Apache Iceberg Schema Evolution with RisingWave Streaming Pipelines

Apache Iceberg Schema Evolution with RisingWave Streaming Pipelines

Apache Iceberg supports schema evolution — adding, renaming, reordering, and dropping columns — without rewriting data files. RisingWave streaming pipelines can safely co-exist with these changes because Iceberg tracks field IDs independently of column names, and RisingWave's materialized views adapt automatically when the upstream schema changes.

What Is Schema Evolution and Why Does It Matter?

In any production data pipeline, schemas change. Business requirements shift, new fields get added from upstream services, and legacy columns are retired. Traditional data formats — CSV, plain Parquet, even Hive tables — handle this poorly. Adding a column to a Hive table can silently corrupt older partitions; renaming a column breaks every downstream query.

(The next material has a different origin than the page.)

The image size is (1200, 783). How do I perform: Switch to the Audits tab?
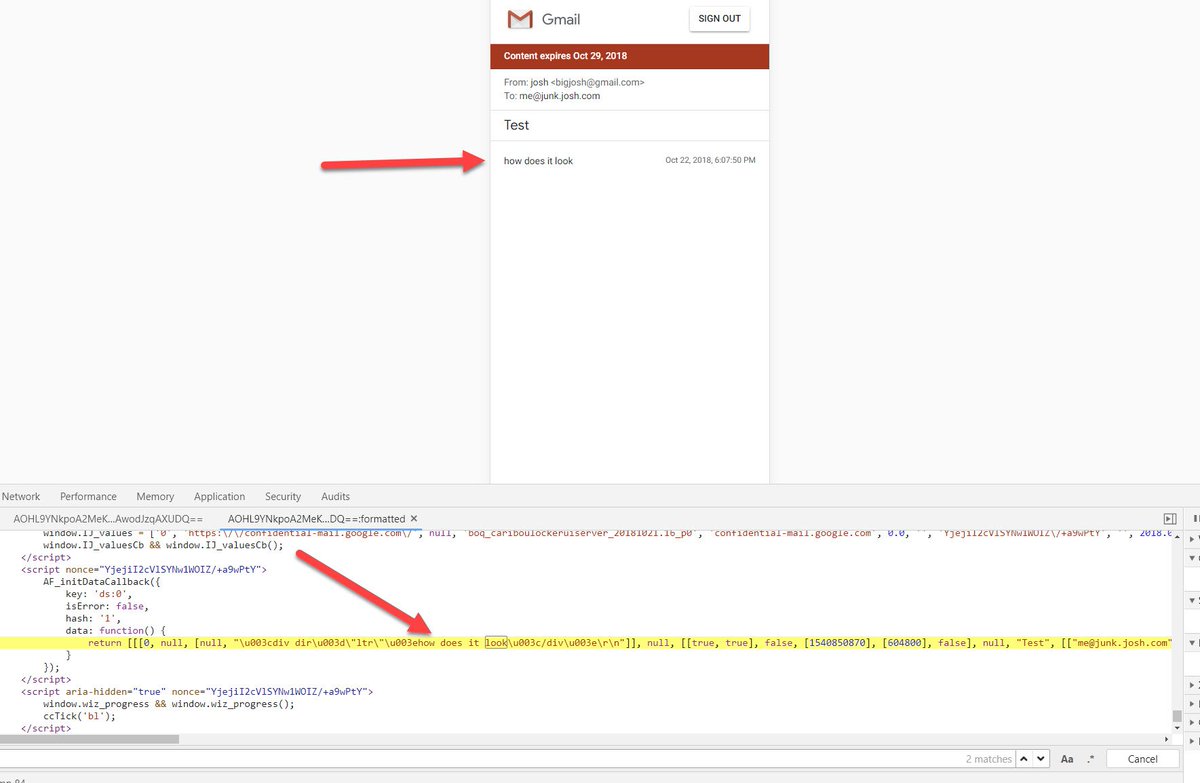click(x=335, y=496)
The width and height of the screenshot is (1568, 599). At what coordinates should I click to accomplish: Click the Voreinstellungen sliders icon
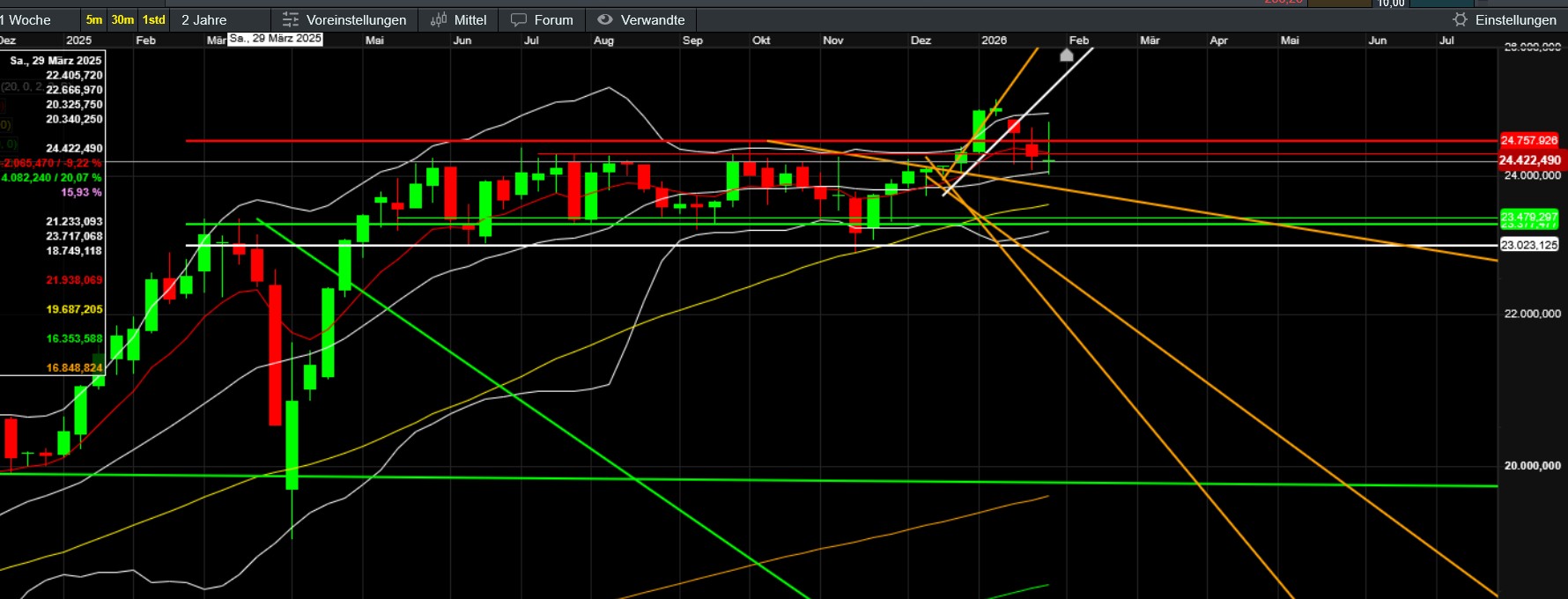[290, 19]
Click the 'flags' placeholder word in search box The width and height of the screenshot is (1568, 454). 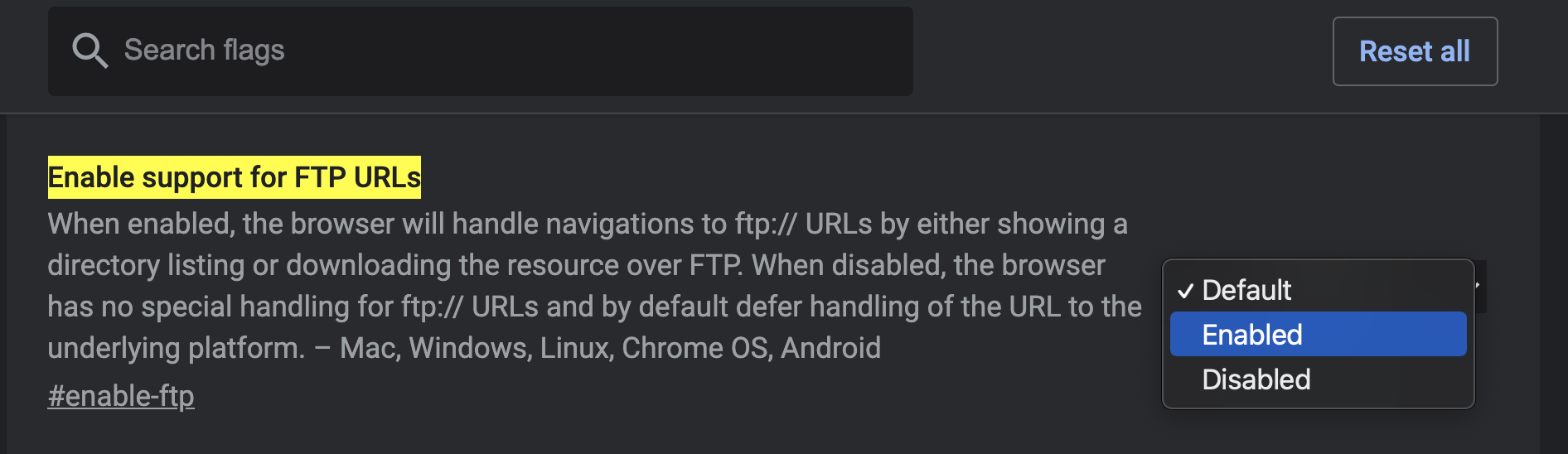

Apache Iceberg solves this with field IDs. Each column carries a unique integer ID that persists across renames and reorders. When Iceberg reads a file written before a new column was added, it simply returns NULL for that column. When a column is renamed, existing files are unaffected — the ID mapping does the translation. This makes schema evolution safe by design.

When RisingWave writes to an Iceberg sink, it emits column data matched by field ID, not by name. This means you can rename a column in your Iceberg table without rewriting any Parquet files and without restarting your RisingWave pipeline.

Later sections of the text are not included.